In the latest explosive chapter of his long-running war with federal regulators, billionaire Elon Musk has moved to dismiss a high-stakes lawsuit from the US Securities and Exchange Commission, painting the agency’s action not as a legitimate enforcement effort, but as a politically motivated attack on one of its most prominent critics.
The legal battle centers on Musk’s blockbuster acquisition of Twitter in 2022.
The SEC alleges that by waiting 11 days past a critical legal deadline to disclose his initial 5 percent stake, Musk was able to secretly amass more than 500 million dollars of additional Twitter stock at “artificially low prices,” profiting at the expense of unsuspecting investors.
An innocent mistake or a calculated ploy?
In a motion filed in a Washington, DC federal court on Thursday, Musk’s lawyers paint a picture not of a calculated market manipulator, but of an investor who made an innocent and immediately-corrected filing error.
They argue that Musk stopped purchasing additional shares and filed his disclosure just one business day after his wealth manager consulted counsel about the potential requirements.
They went further, accusing the agency of a politically motivated attack, stating the action “reveals an agency targeting an individual for his protected criticism of government overreach.”
The motion emphasizes the lack of malicious intent, a key pillar of their defense.
The lawyers for the Tesla and SpaceX CEO wrote:
The SEC does not allege that Mr.
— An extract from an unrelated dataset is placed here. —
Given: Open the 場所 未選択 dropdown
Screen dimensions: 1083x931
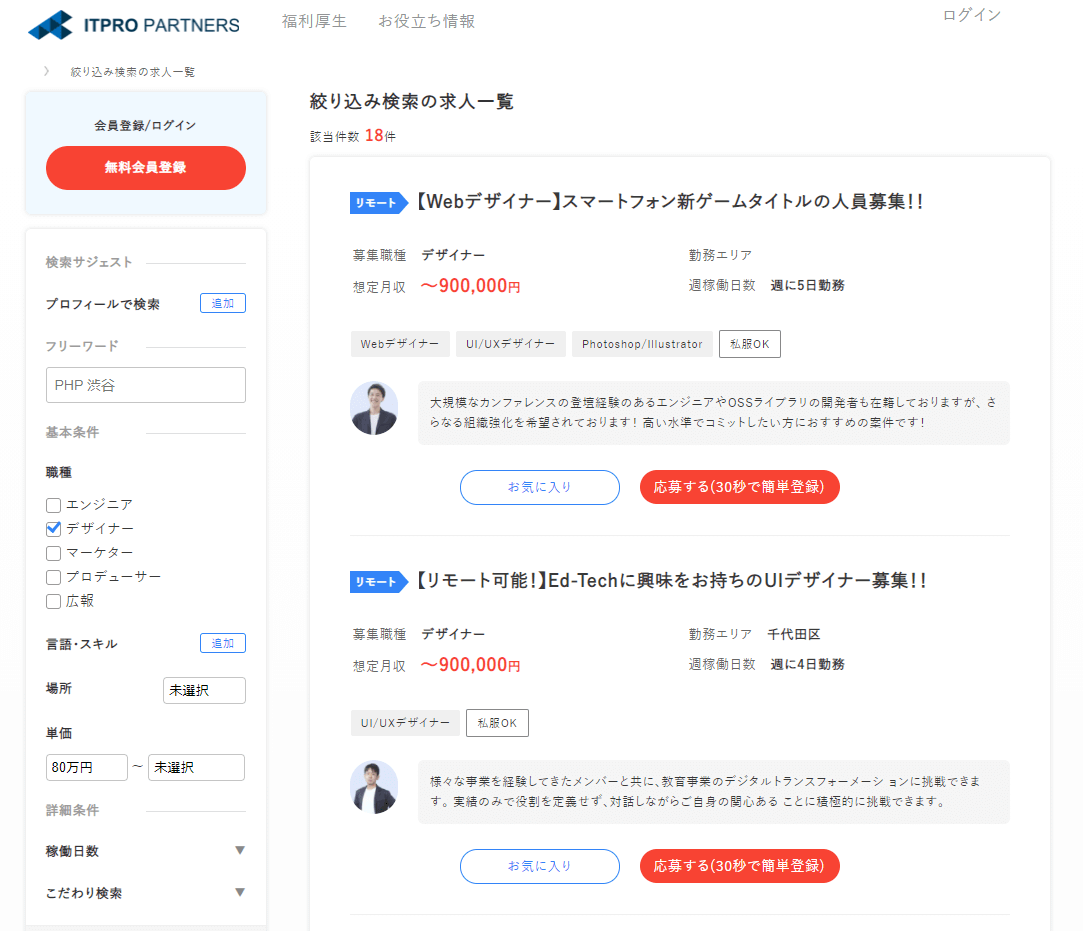Looking at the screenshot, I should (204, 690).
Musk acted intentionally, deliberately, willfully, or even recklessly… Rather, the SEC alleges that Mr. Musk late-filed a single beneficial ownership form three years ago, and fully corrected any alleged error immediately upon its discovery. There is no ongoing violation.
The long shadow of a bitter feud
This confrontation is not happening in a vacuum; it is the culmination of years of animosity between the mercurial billionaire and the powerful regulator.
The feud famously ignited in 2018 after the SEC sued Musk over his Twitter posts about possibly taking Tesla private and having “funding secured,” a battle that has continued to simmer ever since.
The timing of this latest lawsuit has only added fuel to the fire.
The SEC sued Musk on January 14, just six days before Republican President Donald Trump took office and appointed Musk as a special adviser, a role in which he is tasked with slashing the very federal workforce and spending that the SEC represents.
The SEC, which did not respond to a request for comment, is seeking to force Musk to pay a civil fine and give up the profits it alleges were a direct result of the delayed filing.
Now, with the battle lines drawn and a formal motion to dismiss on the table, the stage is set for the next major legal showdown in one of Silicon Valley’s most enduring rivalries.